An easy way to understand the business risk is to ask one simple question: What if we lose our data?
According to a 2014 Global IT Study that surveyed 3,300 respondents, 64 percent of organizations experienced data loss in the last 12 months. The research highlighted that the cost to enterprises of lost data and downtime was $1.7 trillion.
Researchers found that although a high percentage of organizations had disaster recovery plans in place, relatively few had implemented effective data protection practices and less than half employed remote, cloud-based data protection.
Impact of Lost Data
There are two aspects of data loss that affect organizations. Firstly, there’s the loss of the data itself that may include essential operational information, critical customer data, and proprietary information, all of which affects the company’s ability to function. Secondly, there is downtime that inevitably arises from the incident as the organization works to recreate or recover the data.

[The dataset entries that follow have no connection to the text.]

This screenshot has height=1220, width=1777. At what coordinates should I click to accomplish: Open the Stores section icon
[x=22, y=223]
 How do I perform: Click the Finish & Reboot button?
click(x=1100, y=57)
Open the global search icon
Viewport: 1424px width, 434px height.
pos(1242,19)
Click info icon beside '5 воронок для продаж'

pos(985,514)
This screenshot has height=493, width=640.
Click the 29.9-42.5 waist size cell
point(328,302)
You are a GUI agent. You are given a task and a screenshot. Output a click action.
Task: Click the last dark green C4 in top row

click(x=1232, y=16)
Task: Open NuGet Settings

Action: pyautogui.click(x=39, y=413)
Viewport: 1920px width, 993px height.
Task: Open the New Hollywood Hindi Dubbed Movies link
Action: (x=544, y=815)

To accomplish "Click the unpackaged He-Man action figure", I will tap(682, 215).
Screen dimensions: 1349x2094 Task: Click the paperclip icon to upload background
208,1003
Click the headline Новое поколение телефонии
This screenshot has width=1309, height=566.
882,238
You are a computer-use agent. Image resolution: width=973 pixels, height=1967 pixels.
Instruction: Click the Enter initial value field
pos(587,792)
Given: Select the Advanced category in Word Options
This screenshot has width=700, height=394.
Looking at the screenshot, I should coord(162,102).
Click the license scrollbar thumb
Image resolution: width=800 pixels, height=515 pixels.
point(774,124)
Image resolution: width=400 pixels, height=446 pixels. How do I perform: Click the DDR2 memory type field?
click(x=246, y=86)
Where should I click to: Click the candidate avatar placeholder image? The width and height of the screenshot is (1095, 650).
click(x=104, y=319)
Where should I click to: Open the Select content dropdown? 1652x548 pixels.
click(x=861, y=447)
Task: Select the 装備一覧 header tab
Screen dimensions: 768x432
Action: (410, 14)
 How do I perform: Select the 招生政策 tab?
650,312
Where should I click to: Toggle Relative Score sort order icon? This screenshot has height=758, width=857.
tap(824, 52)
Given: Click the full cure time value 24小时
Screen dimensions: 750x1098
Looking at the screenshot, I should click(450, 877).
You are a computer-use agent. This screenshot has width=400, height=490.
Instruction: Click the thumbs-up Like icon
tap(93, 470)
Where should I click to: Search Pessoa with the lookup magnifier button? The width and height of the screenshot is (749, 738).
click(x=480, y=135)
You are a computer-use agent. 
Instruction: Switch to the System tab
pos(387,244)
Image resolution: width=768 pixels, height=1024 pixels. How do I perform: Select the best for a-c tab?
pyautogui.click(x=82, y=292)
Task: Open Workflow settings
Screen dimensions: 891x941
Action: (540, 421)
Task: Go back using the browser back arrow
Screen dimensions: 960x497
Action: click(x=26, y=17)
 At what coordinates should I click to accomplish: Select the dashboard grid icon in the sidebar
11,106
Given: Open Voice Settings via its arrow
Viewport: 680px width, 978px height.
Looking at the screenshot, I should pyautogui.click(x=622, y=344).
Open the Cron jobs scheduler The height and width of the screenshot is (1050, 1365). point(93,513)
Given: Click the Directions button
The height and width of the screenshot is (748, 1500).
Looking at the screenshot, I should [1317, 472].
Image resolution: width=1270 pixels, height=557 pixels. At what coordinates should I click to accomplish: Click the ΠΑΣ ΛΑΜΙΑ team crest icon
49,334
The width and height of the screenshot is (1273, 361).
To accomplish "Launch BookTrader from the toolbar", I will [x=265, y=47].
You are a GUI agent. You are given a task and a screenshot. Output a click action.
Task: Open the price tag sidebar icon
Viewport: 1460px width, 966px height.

In the worst-case scenario, an organization might have to suspend operations for a period of time, resulting in lost revenue.
Apart from the short-term losses, businesses may incur ongoing difficulties that lead to the loss of customers, lower sales, and long-term reduction in revenue. In many instances this can mean closure or bankruptcy.
Based on the Global IT research, companies need to take the risk of data loss seriously and implement a workable disaster recovery (DR) plan.
Disaster Recovery Plan
Although a comprehensive DR plan needs to consider all aspects of disaster recovery, there can be no recovery if the data is not available. Consequently, at the core of the DR plan must be a process for ongoing data backup and remote storage. Should data be lost, this would mean that it can be recovered, operating systems restored, and business resumed with little delay.
Contingency planning must allow for the possibility of partial or complete loss of data. Additionally, apart from allowing for natural calamities, plans should factor in the risk of man-made catastrophes, such as fire, explosion, equipment failure, and data theft.
Every business faces the possibility of losing data in one way or another. It’s imperative to be ready for a disaster to strike, so that when it does, businesses are able to respond promptly and effectively to restore data and get back online.